GIVEN ENTRIES ->
[Start of section]

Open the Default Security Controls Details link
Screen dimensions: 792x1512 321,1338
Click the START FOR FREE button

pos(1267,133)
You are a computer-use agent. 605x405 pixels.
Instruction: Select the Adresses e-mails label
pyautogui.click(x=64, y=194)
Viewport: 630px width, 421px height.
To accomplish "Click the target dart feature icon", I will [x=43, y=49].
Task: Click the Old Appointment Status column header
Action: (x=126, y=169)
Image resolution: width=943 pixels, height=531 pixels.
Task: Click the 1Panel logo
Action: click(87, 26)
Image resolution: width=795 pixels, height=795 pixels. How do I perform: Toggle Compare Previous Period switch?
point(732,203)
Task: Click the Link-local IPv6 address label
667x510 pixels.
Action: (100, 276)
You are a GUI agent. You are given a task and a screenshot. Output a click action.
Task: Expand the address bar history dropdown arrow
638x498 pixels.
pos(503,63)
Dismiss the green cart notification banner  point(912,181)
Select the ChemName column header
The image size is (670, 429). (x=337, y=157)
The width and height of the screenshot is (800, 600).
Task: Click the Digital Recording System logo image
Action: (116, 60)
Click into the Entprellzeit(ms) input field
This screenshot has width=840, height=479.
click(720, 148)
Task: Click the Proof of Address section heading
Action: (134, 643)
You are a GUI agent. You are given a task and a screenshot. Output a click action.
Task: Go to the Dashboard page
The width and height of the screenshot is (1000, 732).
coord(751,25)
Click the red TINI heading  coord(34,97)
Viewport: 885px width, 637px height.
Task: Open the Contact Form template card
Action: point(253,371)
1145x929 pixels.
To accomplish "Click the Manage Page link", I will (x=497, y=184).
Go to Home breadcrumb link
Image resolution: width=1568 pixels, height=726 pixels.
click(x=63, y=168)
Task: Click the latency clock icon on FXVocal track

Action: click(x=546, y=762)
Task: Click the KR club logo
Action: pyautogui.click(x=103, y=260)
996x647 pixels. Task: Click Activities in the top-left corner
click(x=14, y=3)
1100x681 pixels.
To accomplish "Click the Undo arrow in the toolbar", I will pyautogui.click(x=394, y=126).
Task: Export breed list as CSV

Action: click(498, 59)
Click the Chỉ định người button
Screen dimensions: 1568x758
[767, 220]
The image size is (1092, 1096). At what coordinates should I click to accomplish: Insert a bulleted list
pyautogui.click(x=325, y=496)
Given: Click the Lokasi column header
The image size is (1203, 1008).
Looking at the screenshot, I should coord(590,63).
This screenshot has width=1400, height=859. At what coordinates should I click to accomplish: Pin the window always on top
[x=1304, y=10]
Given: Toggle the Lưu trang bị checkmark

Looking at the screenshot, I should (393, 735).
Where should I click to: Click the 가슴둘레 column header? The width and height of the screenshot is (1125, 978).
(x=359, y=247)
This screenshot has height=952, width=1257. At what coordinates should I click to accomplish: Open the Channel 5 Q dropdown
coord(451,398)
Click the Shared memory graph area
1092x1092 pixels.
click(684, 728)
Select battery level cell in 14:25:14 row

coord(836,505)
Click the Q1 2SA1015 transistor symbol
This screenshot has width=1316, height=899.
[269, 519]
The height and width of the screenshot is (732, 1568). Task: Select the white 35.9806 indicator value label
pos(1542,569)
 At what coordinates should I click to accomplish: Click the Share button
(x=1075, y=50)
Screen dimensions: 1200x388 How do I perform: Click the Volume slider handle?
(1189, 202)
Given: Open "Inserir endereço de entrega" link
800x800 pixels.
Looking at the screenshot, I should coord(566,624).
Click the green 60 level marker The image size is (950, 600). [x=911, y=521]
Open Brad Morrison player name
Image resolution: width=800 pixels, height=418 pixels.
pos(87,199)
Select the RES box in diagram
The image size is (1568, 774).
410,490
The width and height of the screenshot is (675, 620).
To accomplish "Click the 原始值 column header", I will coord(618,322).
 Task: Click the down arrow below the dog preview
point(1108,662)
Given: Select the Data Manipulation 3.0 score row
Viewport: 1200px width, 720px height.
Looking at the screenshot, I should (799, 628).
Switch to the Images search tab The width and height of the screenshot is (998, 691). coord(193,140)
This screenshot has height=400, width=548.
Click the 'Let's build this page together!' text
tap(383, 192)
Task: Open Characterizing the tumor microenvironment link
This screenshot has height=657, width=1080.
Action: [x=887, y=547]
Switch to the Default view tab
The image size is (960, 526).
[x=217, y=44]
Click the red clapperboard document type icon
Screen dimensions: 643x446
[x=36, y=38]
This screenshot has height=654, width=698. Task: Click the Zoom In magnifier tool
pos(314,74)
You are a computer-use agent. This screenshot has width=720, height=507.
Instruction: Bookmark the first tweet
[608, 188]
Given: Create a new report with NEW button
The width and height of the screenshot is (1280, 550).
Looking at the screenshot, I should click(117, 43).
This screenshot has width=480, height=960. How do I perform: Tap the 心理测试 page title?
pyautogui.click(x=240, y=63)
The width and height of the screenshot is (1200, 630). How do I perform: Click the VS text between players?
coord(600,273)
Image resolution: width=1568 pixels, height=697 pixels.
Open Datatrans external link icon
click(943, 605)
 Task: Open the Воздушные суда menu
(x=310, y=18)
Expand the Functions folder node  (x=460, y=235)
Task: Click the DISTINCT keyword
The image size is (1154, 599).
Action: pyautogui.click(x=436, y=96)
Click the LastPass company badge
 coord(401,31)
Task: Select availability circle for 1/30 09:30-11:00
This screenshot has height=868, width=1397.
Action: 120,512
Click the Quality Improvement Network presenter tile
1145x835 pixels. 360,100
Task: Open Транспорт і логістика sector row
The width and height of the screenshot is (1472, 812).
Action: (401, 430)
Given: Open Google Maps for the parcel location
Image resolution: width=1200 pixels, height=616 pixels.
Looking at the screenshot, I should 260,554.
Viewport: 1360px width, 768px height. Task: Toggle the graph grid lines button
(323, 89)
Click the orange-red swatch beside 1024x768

[End of section]

INSTRUCTIONS TO FOLLOW -> The first line of the entries above marks where to begin; repeat each line exactly through the one that contains "Viewport: 630px width, 421px height.", and include that line.

EXERCISE ANSWER ->
Open the Default Security Controls Details link
Screen dimensions: 792x1512 321,1338
Click the START FOR FREE button

pos(1267,133)
You are a computer-use agent. 605x405 pixels.
Instruction: Select the Adresses e-mails label
pyautogui.click(x=64, y=194)
Viewport: 630px width, 421px height.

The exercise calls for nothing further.